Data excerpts
※ ※ ※

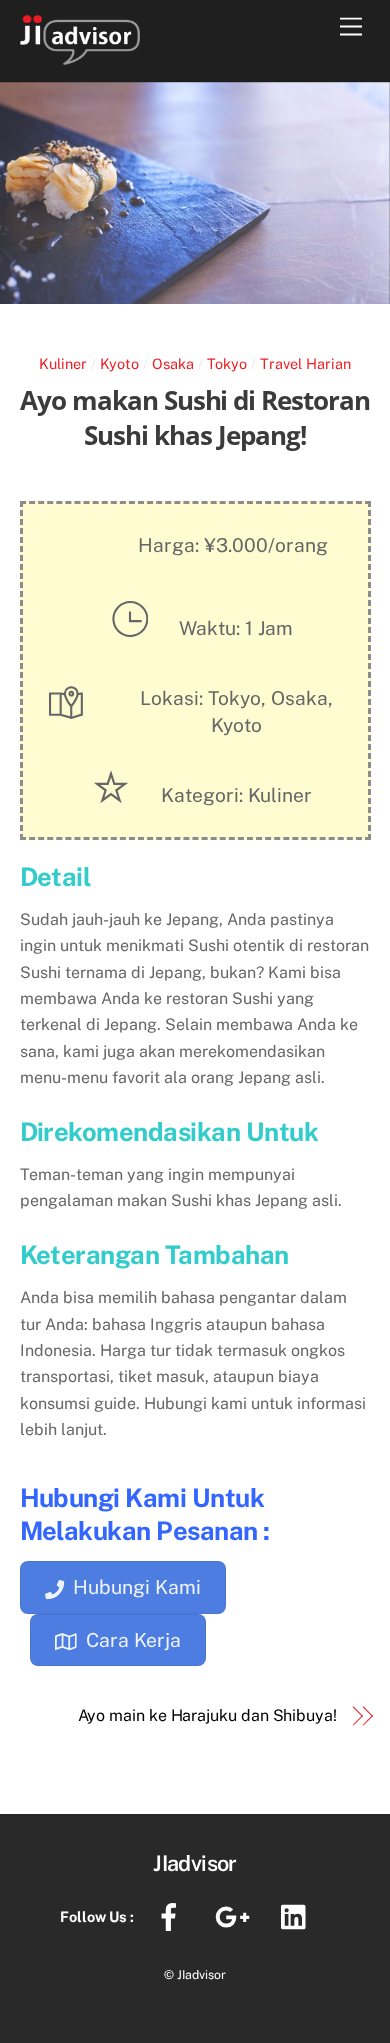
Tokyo (227, 363)
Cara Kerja (133, 1640)
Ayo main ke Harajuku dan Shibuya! (207, 1715)
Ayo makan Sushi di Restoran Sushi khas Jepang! (195, 418)
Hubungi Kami (137, 1587)
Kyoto (119, 363)
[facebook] (172, 1915)
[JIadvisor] (80, 55)
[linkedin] (298, 1915)
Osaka (173, 363)
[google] (235, 1915)
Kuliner (63, 363)
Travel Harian (305, 363)
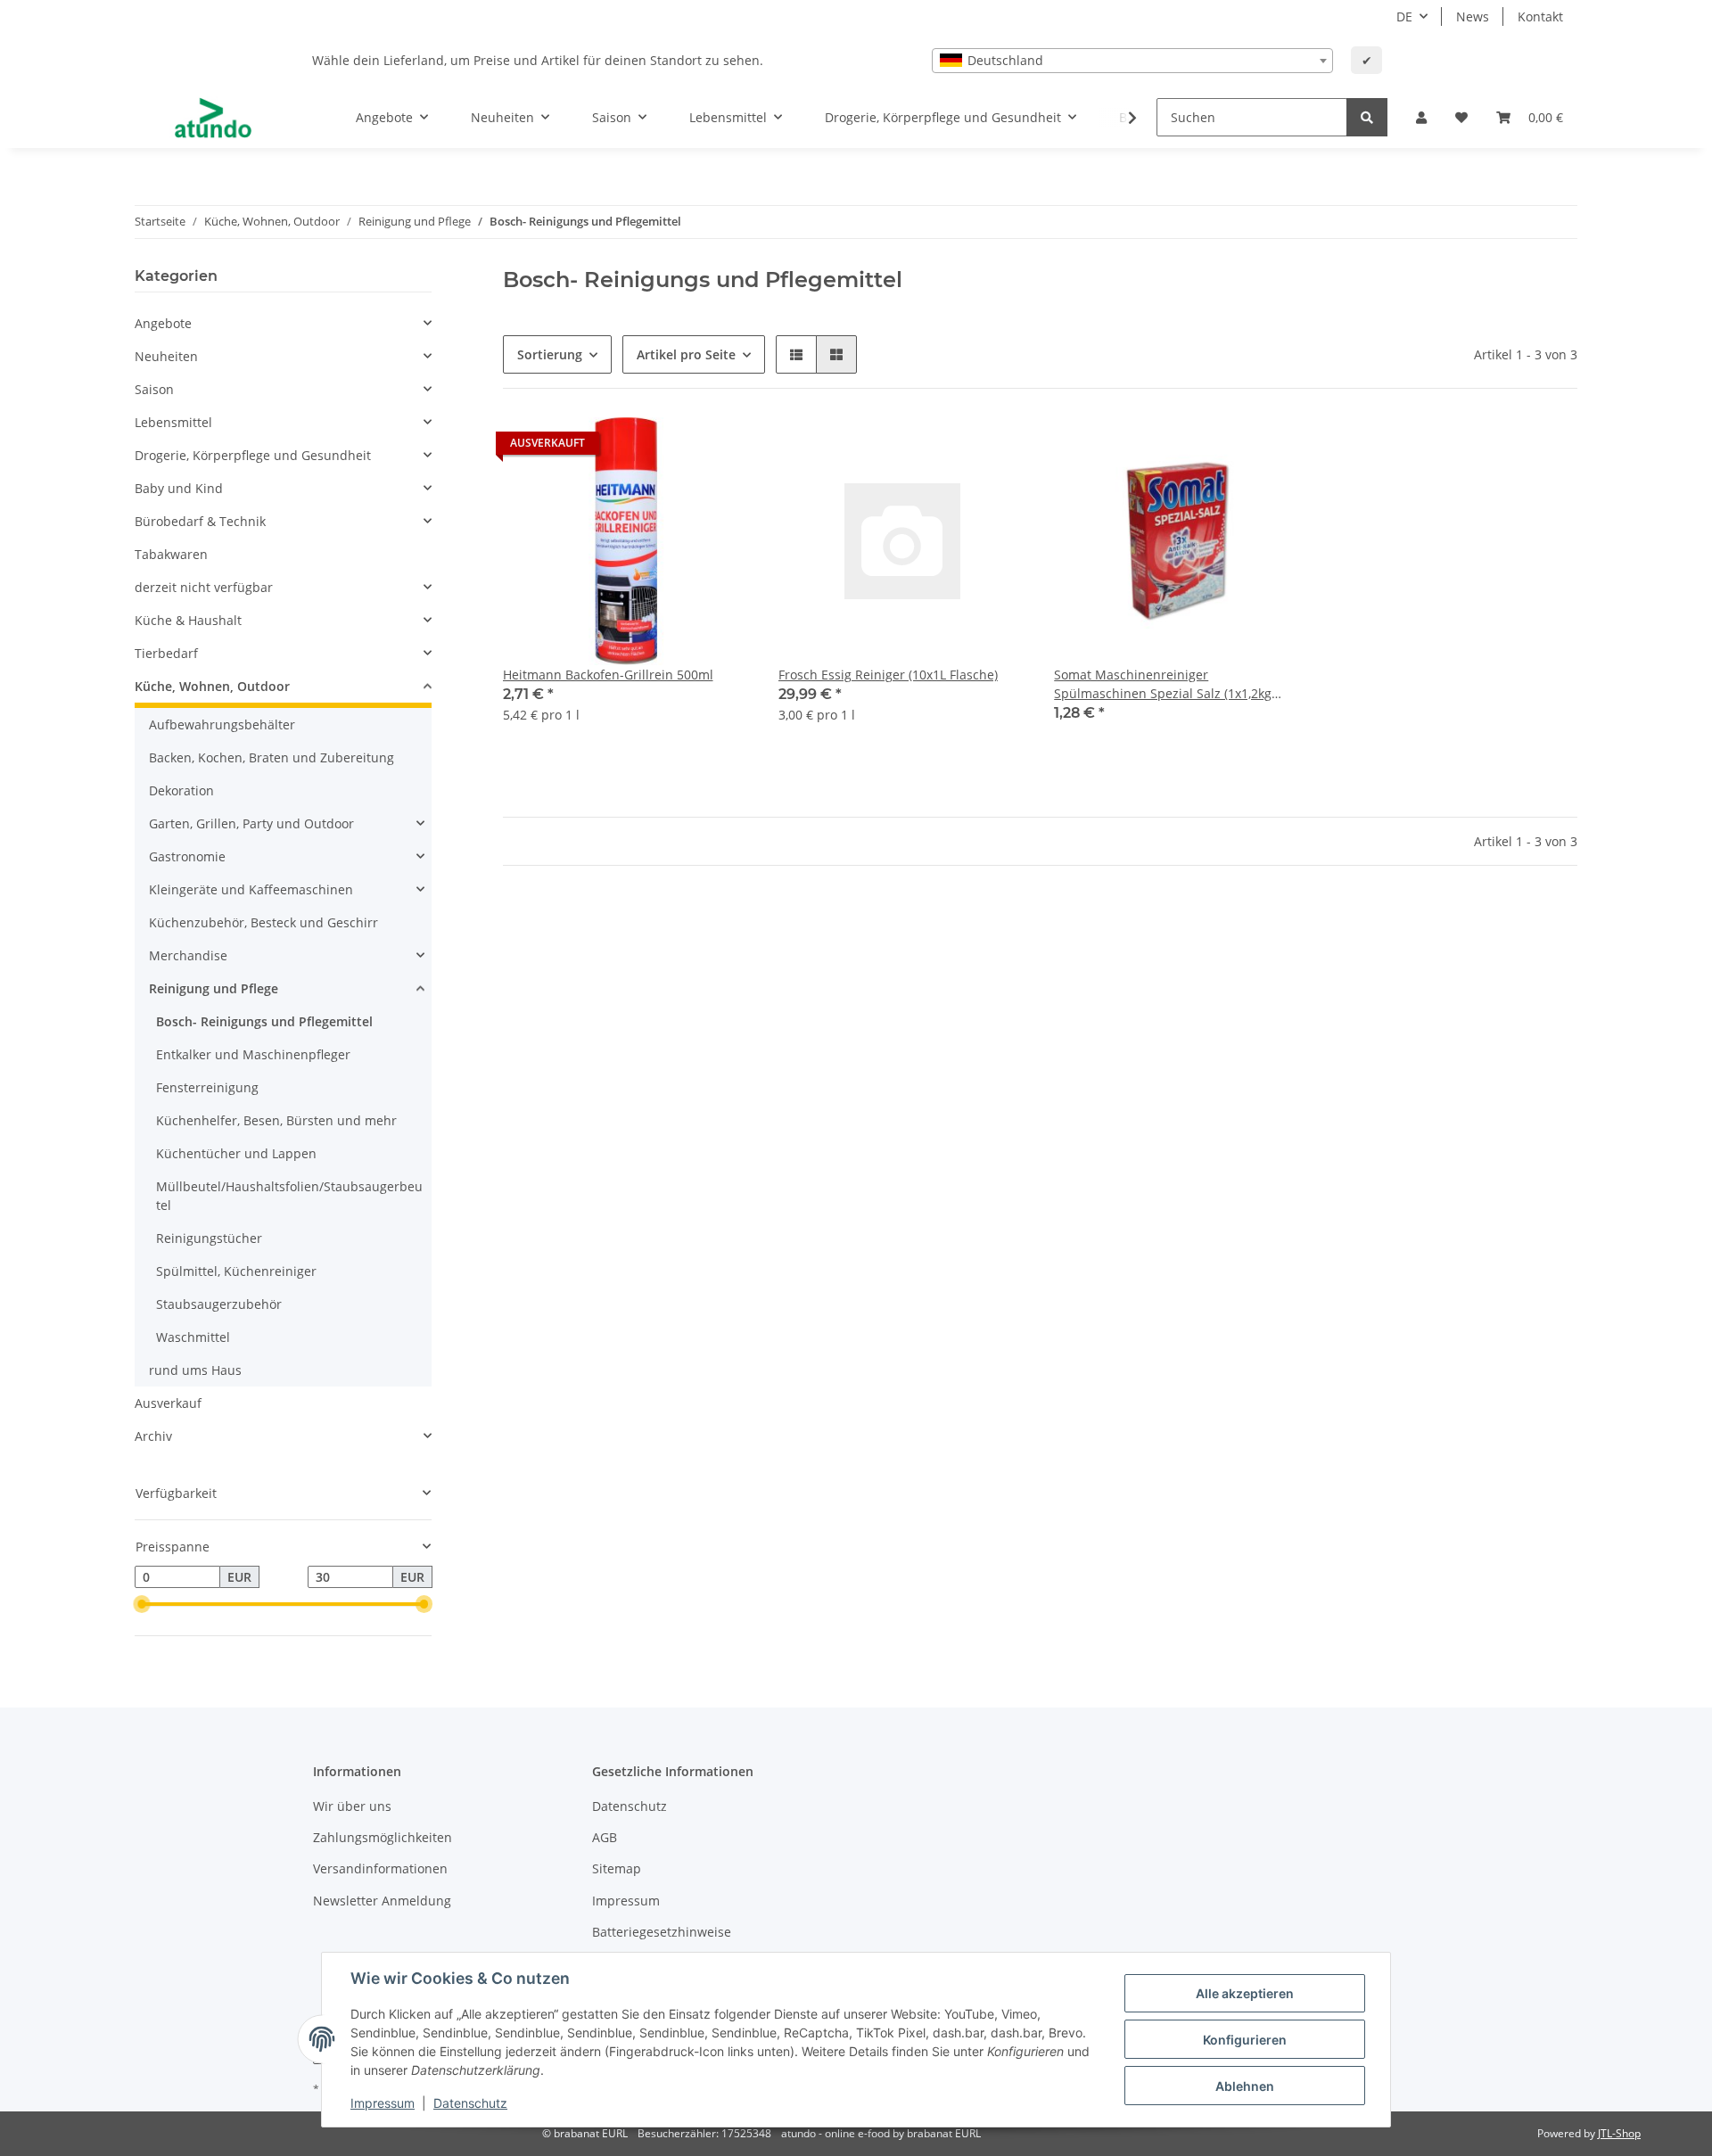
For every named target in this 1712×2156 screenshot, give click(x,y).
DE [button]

※ ※ ※

== ASSIGNED TASK ==
Only the lines from the one with "Kyoto (119, 363)" through the last line of the records above are wanted, copied exactly and with pictures omitted.

== FINISHED TASK ==
Kyoto (119, 363)
[facebook] (172, 1915)
[JIadvisor] (80, 55)
[linkedin] (298, 1915)
Osaka (173, 363)
[google] (235, 1915)
Kuliner (63, 363)
Travel Harian (305, 363)
For every named target in this 1712×2156 screenshot, give click(x,y).
DE [button]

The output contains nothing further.